Fading occurs due to the physical environment of radio channels. The transmitter and receiver may be surrounded by all manner of objects, both stationary and in motion. Because of this, the transmitted signal will be reflected, diffracted, and scattered [1]. At the receiver, parts of the signal will arrive from different angles, with different strengths, and at different times. The multipath propagation causes parts of the signal to arrive at different times leading to interference. This interference can give rise to a strong frequency-selective behavior. Additionally, the transmitter and receiver, as well as their environment, may be in motion. This motion causes the Doppler effect to occur. The resulting shift in frequency as well as the potential changes in the receiver's and transmitter's relative position cause the channel to vary over time. Because of this the signal may experience strong attenuation in the time domain [1][2]. These types of fading are referred to as small-scale fading and are also the types of fading this webdemo will focus on.

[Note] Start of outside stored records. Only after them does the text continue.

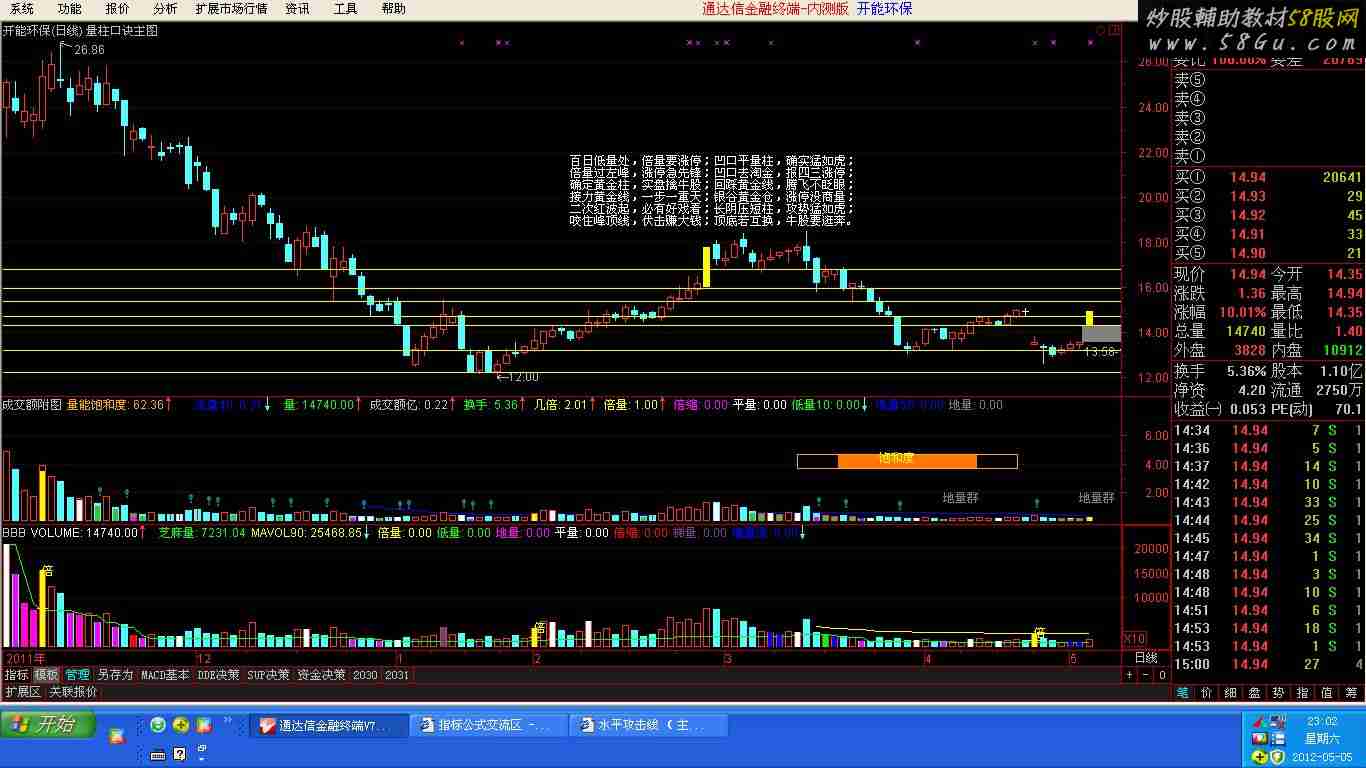Click the 0 reset button under 日线
Screen dimensions: 1366x768
coord(1162,675)
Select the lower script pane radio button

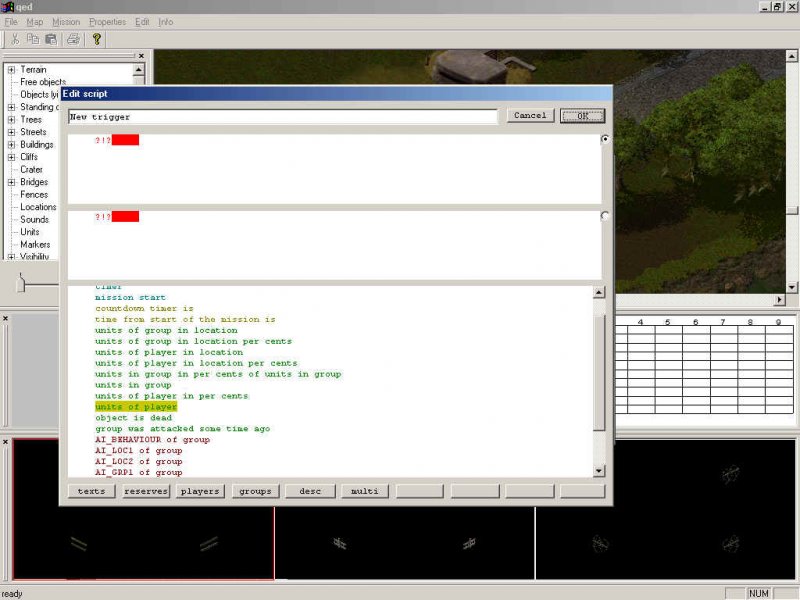point(605,216)
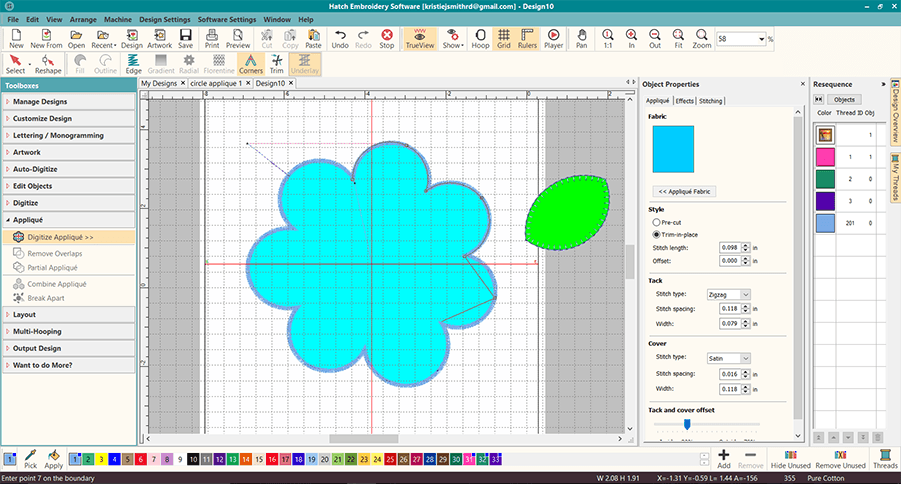901x484 pixels.
Task: Click the Hoop icon in toolbar
Action: pos(481,39)
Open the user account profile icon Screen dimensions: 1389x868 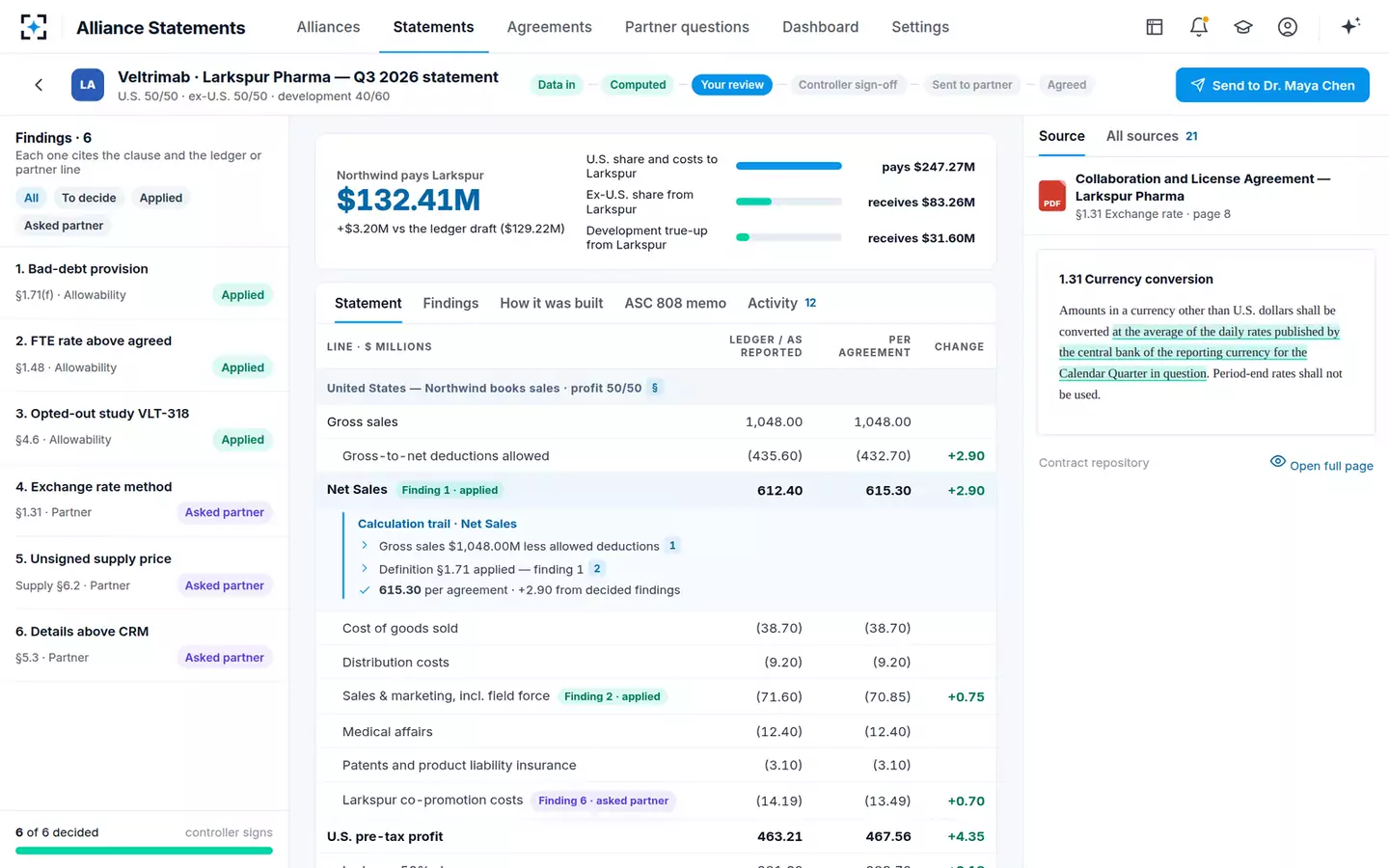point(1288,27)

The phase at which the signal arrives at the receiver is random. Therefore, the amplitude of each signal part will also be random. The sum of a significant amount of random variables is Gaussian distributed, and its absolute value is Rayleigh distributed. Because of this, the absolute value of impulse and frequency response are Rayleigh distributed and we speak of "Rayleigh fading". If there is a line of sight (LoS) path, then one path has significantly more power and the distribution changes. The absolute value of impulse and frequency response are Rice distributed and as such "Rice fading" occurs. Rice fading can be modeled by an additional component with power $K$ in the first path [1][2].
For this simulation, it is assumed that there are a number of $N_\mathrm{Delays}$ different time delays. The value of $N_\mathrm{Delays}$ may be configured by the user. Each of those delays reach the receiver from $L=20$ different angles $\alpha_l$ which have a Doppler shift equal to $f_{\mathrm{D,max}} \cdot \cos(\alpha_l)$. The maximum Doppler frequency $f_{\mathrm{D,max}}$ can be configured by the user by modifying the speed $v$.
This simulation implements a model described in a paper by Beaulieu, Xiao, and Zheng [3]. For use in this webdemo, the simulator has been combined with a tapped-delay-line model.
[1] D. Tse and P. Viswanath, Fundamentals of Wireless Communication. Cambridge: Cambridge University Press, 2005.
[2] T. S. Rappaport, Wireless Communications: Principles and Practice. Prentice Hall PTR, 2002.
[3] N. C. Beaulieu, Chengshan Xiao and Yahong Rosa Zheng, “Novel Sum-of-Sinusoids Simulation Models for Rayleigh and Rician fading Channels,” IEEE TRANSACTIONS ON WIRELESS COMMUNICATIONS, vol. 5, no. 12, pp. 3667–3679, 2006.